- _Dataset records_

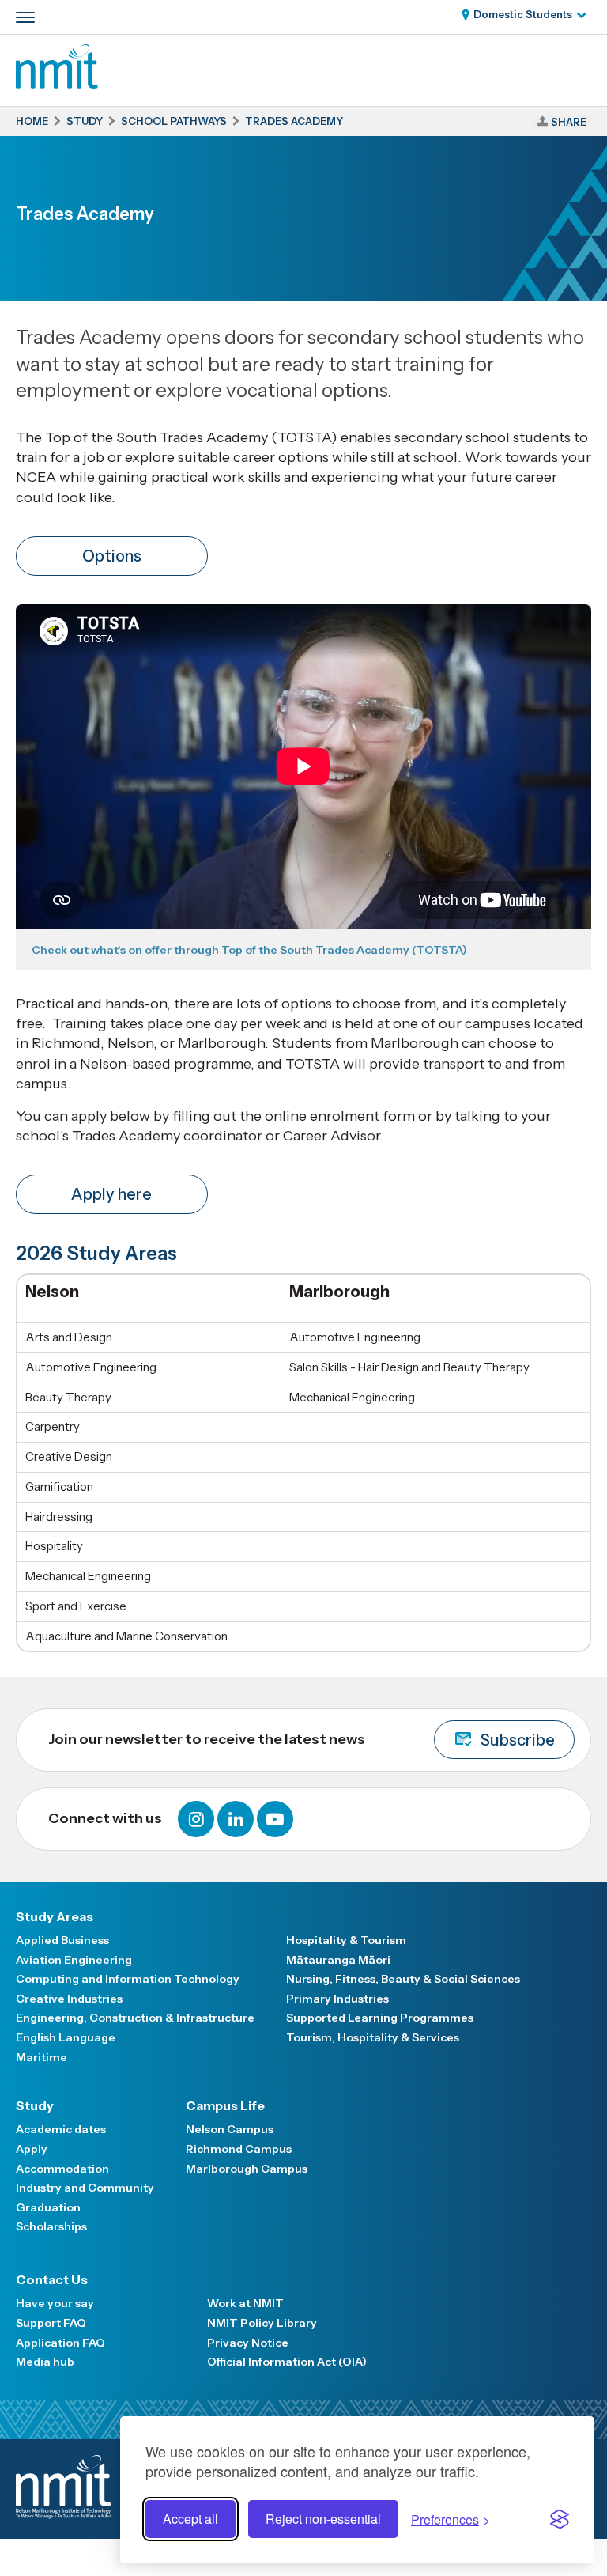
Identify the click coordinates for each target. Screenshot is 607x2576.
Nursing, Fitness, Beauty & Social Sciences (403, 1979)
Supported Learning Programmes (379, 2017)
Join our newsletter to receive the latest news (301, 1740)
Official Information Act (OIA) (287, 2362)
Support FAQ (51, 2323)
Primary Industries (337, 1999)
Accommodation (62, 2169)
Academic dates (61, 2129)
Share (568, 121)
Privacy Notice (247, 2343)
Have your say (55, 2303)
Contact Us (52, 2279)
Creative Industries (69, 1999)
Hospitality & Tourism (346, 1940)
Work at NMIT (245, 2303)
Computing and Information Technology (127, 1979)
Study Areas (54, 1916)
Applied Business (62, 1940)
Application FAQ (60, 2343)
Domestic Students (522, 14)
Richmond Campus (239, 2149)
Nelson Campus (229, 2129)
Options (111, 556)
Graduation (48, 2207)
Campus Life (225, 2105)
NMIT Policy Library (262, 2323)
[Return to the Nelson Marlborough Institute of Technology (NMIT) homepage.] (57, 84)
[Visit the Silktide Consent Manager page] (559, 2519)
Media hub (45, 2362)
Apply (31, 2149)
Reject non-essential (323, 2519)
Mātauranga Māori (338, 1960)
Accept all (190, 2519)
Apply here (111, 1194)
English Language (65, 2037)
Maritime (41, 2057)
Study (35, 2105)
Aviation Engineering (74, 1960)
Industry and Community (85, 2188)
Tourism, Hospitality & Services (372, 2037)
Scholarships (51, 2226)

- _What you should do_
Make an exact reproduction of the listing above, without any pictures.

- _Written solution_
Identify the click coordinates for each target. Screenshot is 607x2576.
Nursing, Fitness, Beauty & Social Sciences (403, 1979)
Supported Learning Programmes (379, 2017)
Join our newsletter to receive the latest news (301, 1740)
Official Information Act (OIA) (287, 2362)
Support FAQ (51, 2323)
Primary Industries (337, 1999)
Accommodation (62, 2169)
Academic dates (61, 2129)
Share (568, 121)
Privacy Notice (247, 2343)
Have your say (55, 2303)
Contact Us (52, 2279)
Creative Industries (69, 1999)
Hospitality & Tourism (346, 1940)
Work at NMIT (245, 2303)
Computing and Information Technology (127, 1979)
Study Areas (54, 1916)
Applied Business (62, 1940)
Application FAQ (60, 2343)
Domestic Students (522, 14)
Richmond Campus (239, 2149)
Nelson Campus (229, 2129)
Options (111, 556)
Graduation (48, 2207)
Campus Life (225, 2105)
NMIT Policy Library (262, 2323)
[Return to the Nelson Marlborough Institute of Technology (NMIT) homepage.] (57, 84)
[Visit the Silktide Consent Manager page] (559, 2519)
Media hub (45, 2362)
Apply (31, 2149)
Reject non-essential (323, 2519)
Mātauranga Māori (338, 1960)
Accept all (190, 2519)
Apply here (111, 1194)
English Language (65, 2037)
Maritime (41, 2057)
Study (35, 2105)
Aviation Engineering (74, 1960)
Industry and Community (85, 2188)
Tourism, Hospitality & Services (372, 2037)
Scholarships (51, 2226)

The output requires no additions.